One of the most common mistakes is confusing how the food is put into the jar and the method of processing. This centers around the word “cold pack,” a term that is no longer used in modern canning books. To some people cold pack means to put the food into the jar raw without first cooking it—in other words, the food is cold. To other people, cold pack means that the jars are processed in a boiling water bath. Instead of “cold pack” modern research based directions give instructions for putting food into the jars raw or cooked.

Canning Terms Defined

Hot pack

  • Jars are filled with precooked or partially precooked hot food and liquid prior to processing. It is the preferred method when the food is firm because the method allows food to be packed into the jars more tightly and requires fewer jars.
  • Partially cooking the food before packing drives some of the air out of the food and reduces floating food and siphoning. This is especially helpful when canning tomatoes and firm fruits such as pears and peaches.
  • Hot packed jars must be processed in a boiling water bath, atmospheric steam canner or a pressure canner using the method and time given in a research based recipe.
  • Although a lid may make a “popping” sound and seal when hot food is put into a jar, it is not safe to hot pack food without processing because spoilage organisms can survive. Pouring hot foods in the jar without processing is the open kettle method of canning and is no longer considered safe, not even for pickles or jellies.

Raw pack

  • Jars are filled with raw, unheated food prior to processing. Raw meat will form its own liquid as it is processed. Raw fruits and vegetables need to be covered with hot liquid.
  • Raw packed food must be processed in a boiling water bath, atmospheric steam canner, or pressure canner using the method and time given in a research based recipe.

Processing

  • Processing is heating filled jars for a specified time at a specified temperature either in a boiling water bath, atmospheric steam canner or a pressure canner for the purpose of destroying microorganisms.
  • It also inactivates naturally occurring enzymes that lead to deterioration in food as in the ripening process.
  • During processing air is vented from the jars to create a strong vacuum seal.

A strong vacuum seal

  • A vacuum seal is needed to prevent air and microorganisms from entering a closed jar. Here is how a vacuum seal is created. When the lid is applied to the jar at room temperature, the atmospheric pressure is the same inside and outside the jar. When the jar is heated, the air and the food inside the jar expand leading to a build-up of pressure inside the jar. Throughout the heating process this pressure is released as air from the headspace escapes under the lid. This occurs repeatedly throughout the processing time and is called venting. Be aware that there is air in the tissue of the food (especially raw packed food) that creates more air than was originally seen in the headspace.
  • Venting occurs in small amounts throughout the processing time. As the jar cools after processing, the contents shrink and a partial vacuum forms. There is actually a state of negative pressure in the jar. The sealing compound on the underside of the canning lid forms around the top of the jar and prevents air from re-entering the jar. When the vacuum seal forms, the lid will curve towards the jar. When you open a sealed jar, there should be a rush of air into the jar to equalize the pressure.
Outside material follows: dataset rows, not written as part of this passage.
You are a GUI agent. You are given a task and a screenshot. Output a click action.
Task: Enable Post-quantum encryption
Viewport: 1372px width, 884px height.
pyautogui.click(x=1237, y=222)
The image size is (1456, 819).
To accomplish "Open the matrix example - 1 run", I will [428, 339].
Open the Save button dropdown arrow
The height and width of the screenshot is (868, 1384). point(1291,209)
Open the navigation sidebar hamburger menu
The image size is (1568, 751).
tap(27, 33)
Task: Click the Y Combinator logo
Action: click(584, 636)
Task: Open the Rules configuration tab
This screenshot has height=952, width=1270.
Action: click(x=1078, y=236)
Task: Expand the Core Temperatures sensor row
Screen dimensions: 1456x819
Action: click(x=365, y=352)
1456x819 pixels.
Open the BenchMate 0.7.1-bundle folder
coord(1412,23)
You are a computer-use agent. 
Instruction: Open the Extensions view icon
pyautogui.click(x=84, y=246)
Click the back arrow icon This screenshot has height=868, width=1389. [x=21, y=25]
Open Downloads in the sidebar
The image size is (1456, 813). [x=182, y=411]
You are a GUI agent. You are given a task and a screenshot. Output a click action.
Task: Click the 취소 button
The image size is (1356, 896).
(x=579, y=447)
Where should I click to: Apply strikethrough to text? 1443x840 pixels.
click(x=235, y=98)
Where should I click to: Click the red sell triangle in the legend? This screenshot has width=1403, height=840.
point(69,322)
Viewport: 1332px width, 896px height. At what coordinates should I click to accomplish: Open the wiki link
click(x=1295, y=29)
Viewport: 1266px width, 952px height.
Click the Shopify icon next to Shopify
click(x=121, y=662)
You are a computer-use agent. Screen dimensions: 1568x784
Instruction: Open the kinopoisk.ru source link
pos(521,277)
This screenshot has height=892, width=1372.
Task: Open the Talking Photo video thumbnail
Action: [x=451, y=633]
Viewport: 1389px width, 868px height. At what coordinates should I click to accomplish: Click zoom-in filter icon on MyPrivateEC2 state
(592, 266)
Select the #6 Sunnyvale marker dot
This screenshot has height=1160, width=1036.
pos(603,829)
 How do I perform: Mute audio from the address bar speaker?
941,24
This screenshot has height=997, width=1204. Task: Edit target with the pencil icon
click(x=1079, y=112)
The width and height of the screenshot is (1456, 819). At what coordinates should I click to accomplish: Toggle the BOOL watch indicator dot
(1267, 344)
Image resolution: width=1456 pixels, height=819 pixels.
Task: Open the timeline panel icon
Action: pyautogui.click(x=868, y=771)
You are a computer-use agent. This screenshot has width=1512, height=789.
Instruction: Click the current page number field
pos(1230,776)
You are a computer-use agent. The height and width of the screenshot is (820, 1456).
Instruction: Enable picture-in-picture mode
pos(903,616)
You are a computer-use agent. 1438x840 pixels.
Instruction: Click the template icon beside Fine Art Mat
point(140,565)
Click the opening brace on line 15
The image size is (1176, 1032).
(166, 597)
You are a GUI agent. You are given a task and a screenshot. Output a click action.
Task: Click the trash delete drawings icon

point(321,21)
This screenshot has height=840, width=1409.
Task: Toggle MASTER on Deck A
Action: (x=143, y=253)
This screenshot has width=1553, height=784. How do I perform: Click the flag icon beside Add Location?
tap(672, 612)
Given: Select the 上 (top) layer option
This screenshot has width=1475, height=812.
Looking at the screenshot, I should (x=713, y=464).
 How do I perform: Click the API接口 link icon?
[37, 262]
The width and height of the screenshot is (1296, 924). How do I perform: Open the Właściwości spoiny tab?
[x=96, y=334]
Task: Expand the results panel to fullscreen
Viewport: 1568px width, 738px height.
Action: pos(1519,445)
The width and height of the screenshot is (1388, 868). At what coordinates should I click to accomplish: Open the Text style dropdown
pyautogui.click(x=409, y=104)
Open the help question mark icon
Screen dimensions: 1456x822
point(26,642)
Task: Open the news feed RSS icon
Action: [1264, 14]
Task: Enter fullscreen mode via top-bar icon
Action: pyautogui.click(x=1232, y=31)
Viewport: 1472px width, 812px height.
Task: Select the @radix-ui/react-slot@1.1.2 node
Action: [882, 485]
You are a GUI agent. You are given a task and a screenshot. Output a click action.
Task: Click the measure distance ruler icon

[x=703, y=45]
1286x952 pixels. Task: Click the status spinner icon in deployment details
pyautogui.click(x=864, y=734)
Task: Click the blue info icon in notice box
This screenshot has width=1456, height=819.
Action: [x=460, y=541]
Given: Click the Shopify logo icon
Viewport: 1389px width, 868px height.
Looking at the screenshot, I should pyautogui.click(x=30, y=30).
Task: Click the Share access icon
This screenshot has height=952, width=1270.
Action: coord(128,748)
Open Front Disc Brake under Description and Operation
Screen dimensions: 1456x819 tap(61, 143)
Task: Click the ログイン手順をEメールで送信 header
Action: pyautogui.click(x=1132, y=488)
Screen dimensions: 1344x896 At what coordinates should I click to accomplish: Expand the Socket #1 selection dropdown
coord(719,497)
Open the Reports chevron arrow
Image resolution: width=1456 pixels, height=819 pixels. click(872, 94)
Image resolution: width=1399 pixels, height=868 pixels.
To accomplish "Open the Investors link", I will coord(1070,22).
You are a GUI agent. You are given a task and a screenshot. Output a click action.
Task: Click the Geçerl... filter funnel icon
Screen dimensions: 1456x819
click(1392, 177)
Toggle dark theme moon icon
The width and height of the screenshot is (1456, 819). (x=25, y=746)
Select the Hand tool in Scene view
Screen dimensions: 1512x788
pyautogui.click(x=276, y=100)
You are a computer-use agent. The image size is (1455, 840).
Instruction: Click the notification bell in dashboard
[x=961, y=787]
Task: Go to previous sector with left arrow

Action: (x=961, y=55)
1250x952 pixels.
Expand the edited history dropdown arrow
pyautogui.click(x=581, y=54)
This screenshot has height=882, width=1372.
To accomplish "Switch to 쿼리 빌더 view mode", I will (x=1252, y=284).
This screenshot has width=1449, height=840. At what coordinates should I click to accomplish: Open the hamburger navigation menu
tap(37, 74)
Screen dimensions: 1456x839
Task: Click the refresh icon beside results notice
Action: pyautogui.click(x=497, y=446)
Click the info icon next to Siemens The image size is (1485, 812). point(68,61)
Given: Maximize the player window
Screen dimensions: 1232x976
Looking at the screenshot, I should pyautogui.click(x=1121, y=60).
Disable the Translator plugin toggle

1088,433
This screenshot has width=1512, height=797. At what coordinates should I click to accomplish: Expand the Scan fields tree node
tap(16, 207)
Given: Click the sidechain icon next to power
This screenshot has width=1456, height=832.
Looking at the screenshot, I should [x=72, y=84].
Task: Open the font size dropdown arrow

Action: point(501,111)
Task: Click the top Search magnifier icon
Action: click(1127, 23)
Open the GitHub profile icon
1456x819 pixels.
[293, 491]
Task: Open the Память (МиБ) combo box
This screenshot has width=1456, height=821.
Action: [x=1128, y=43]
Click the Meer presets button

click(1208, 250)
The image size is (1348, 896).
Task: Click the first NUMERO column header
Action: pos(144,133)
Steam canner vs. pressure canner

  • Both canners surround the jars with steam, but the temperature of that steam varies greatly.
  • Because a steam canner is not a sealed unit, the surrounding atmosphere determines the temperature of the heated water inside. At sea level, the steam created by that water turning to vapor can only reach 212°F which is why process times for an atmospheric steam canner are the same as for boiling water processing.
  • In contrast, a pressure canner is a sealed unit; and when water is heated to create steam, pressure builds up raising the temperature inside the canner. At 10 pounds pressure in a weighted gauge canner and 11 pounds pressure in a dial gauge canner the temperature inside the pressure canner is 240°F. The higher temperature is needed to inactivate Clostridium botulinum spores in low acid foods such as corn, green beans, and meats.